[Records of finding words and elements]

((

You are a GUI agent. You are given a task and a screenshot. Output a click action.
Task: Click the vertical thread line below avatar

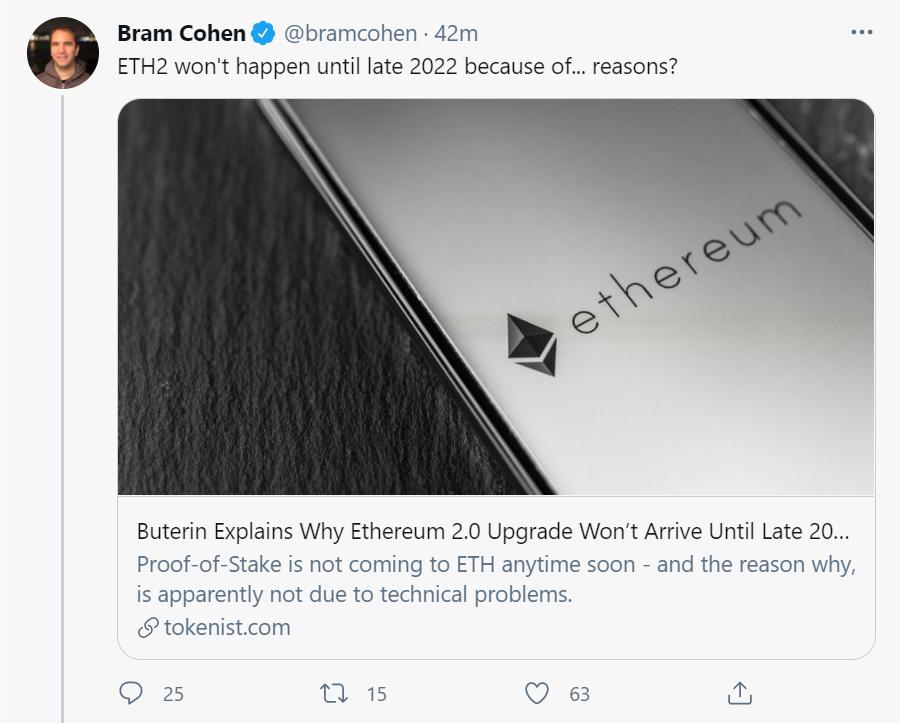tap(62, 400)
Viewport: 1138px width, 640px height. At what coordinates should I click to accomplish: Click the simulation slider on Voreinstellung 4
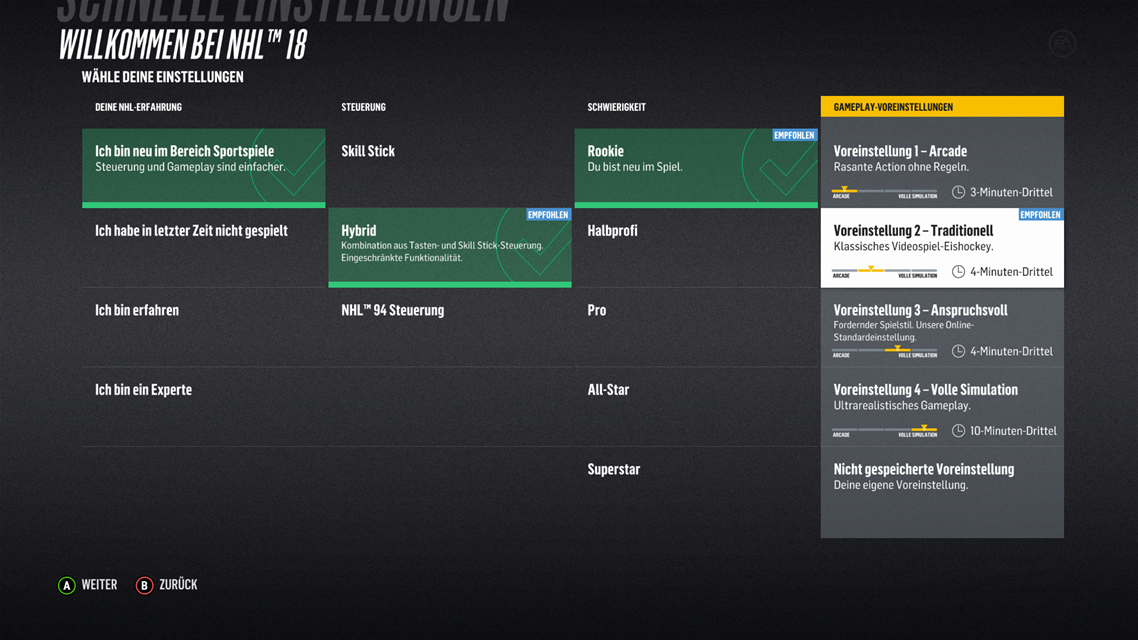tap(884, 429)
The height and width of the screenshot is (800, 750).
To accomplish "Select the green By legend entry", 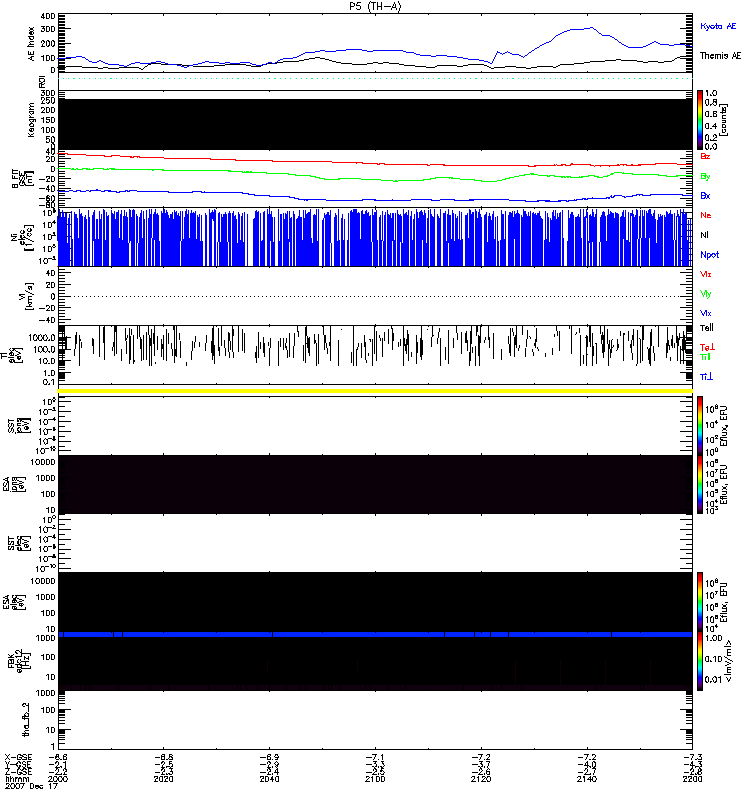I will tap(705, 177).
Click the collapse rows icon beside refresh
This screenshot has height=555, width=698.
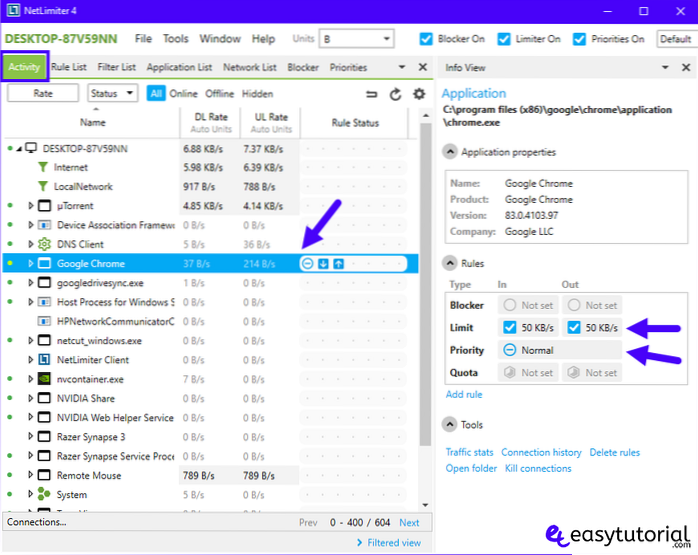pos(372,94)
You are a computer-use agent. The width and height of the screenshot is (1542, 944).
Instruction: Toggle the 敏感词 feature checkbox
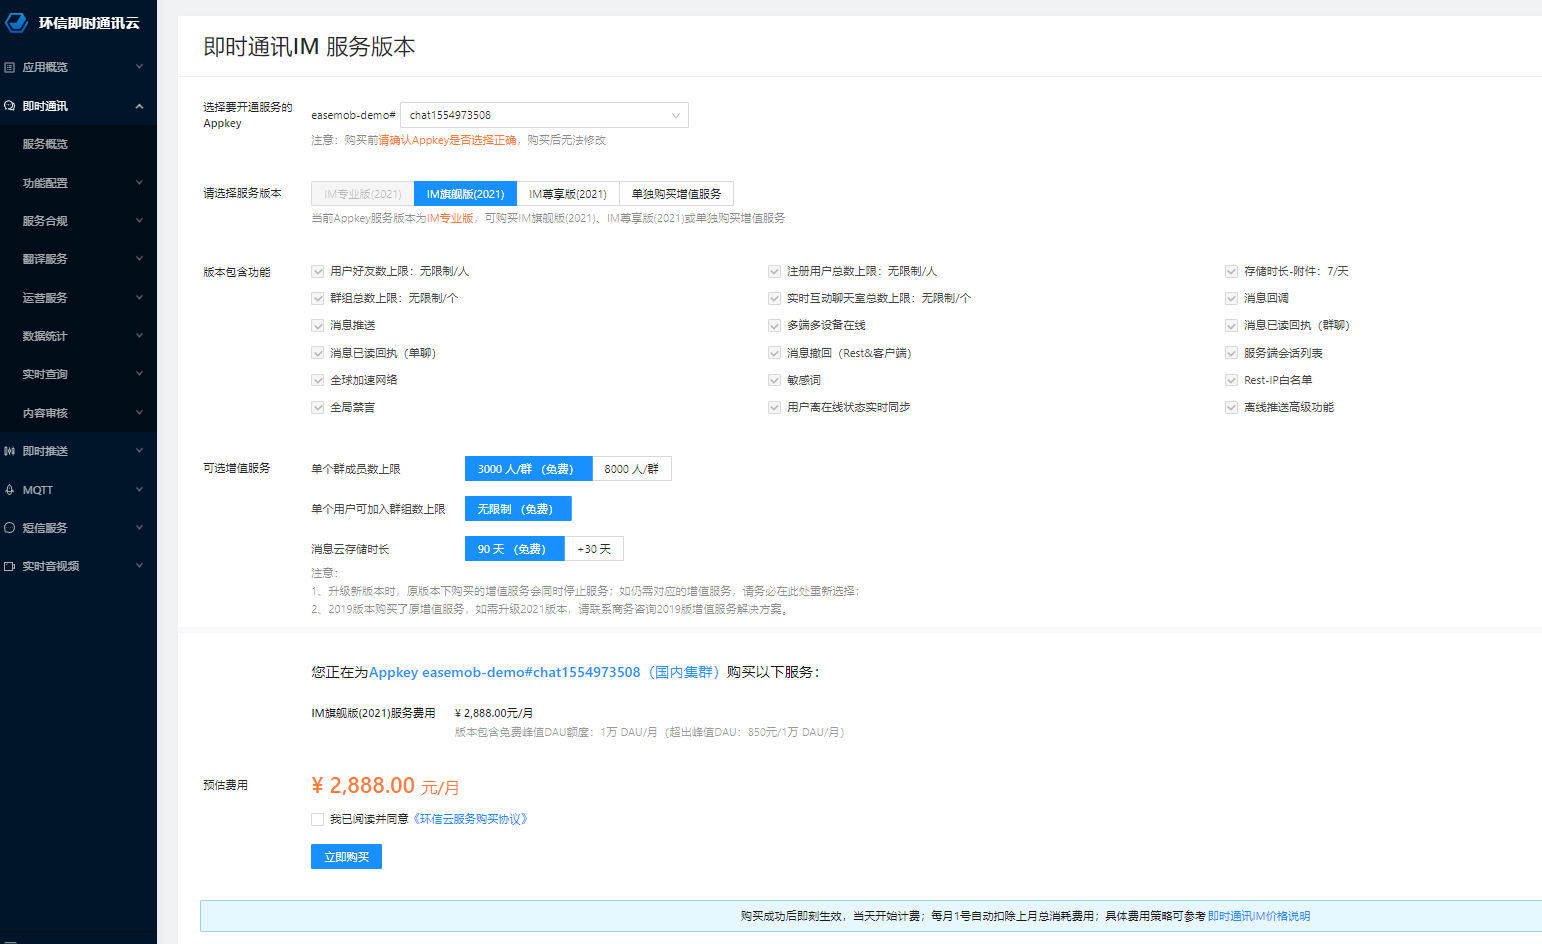[774, 380]
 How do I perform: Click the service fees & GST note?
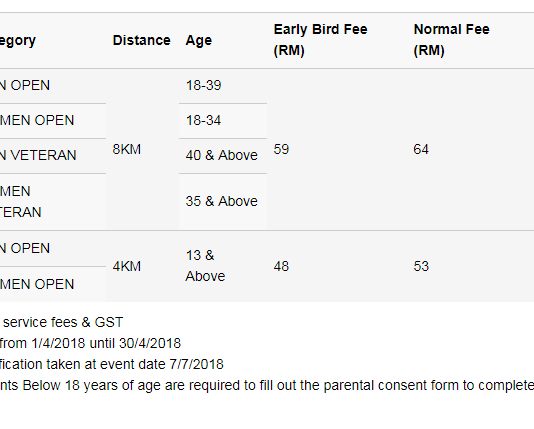[x=62, y=322]
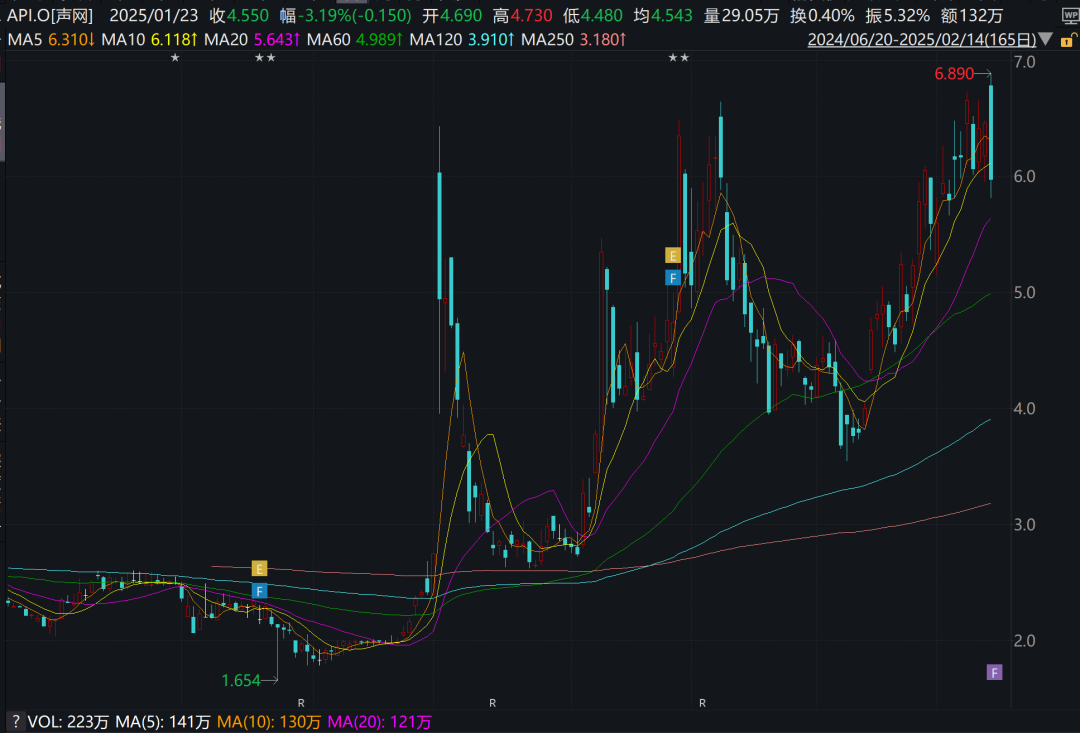Click the API.O[声网] stock name

(49, 16)
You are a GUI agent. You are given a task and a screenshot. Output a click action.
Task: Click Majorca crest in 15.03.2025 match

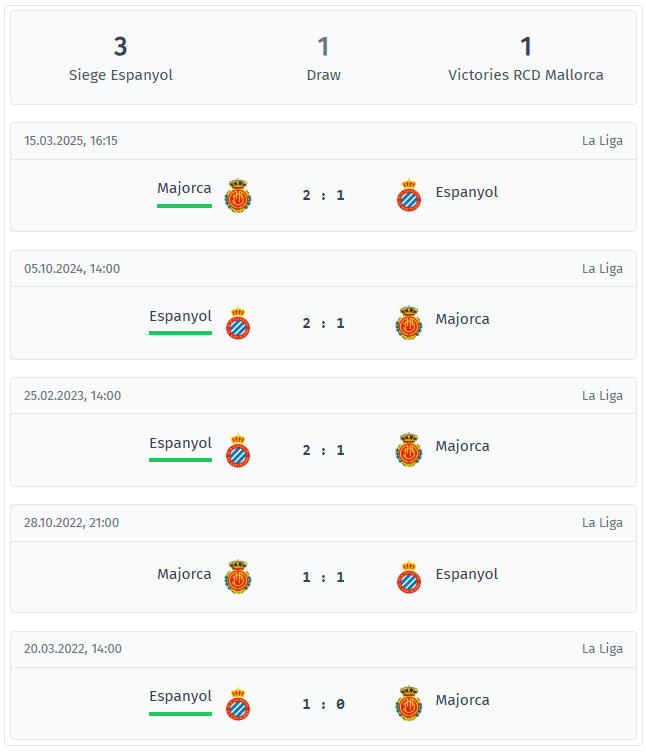238,195
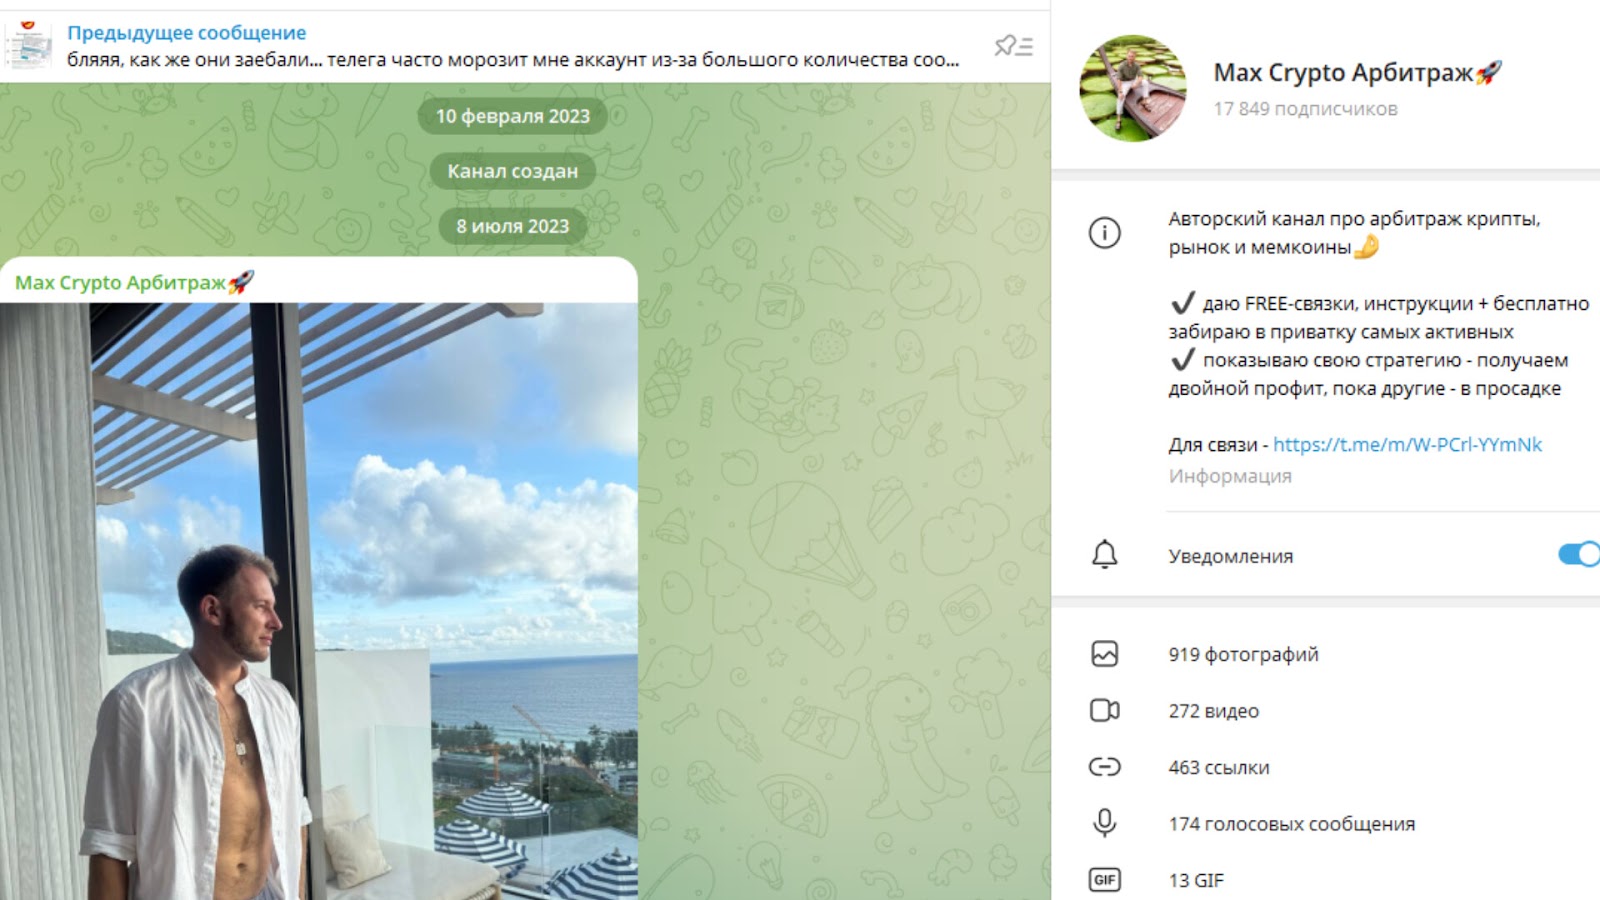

))

- _SHORT TASK_:
Copy out the records word for word, from the start of the records through the line containing "tap(884, 429)", with both ends included and the pictures left out.

- _RESPONSE_:
You are a GUI agent. You are given a task and a screenshot. Output a click action.
Task: Click the vertical thread line below avatar

tap(62, 400)
Viewport: 1138px width, 640px height. At what coordinates should I click to accomplish: Click the simulation slider on Voreinstellung 4
tap(884, 429)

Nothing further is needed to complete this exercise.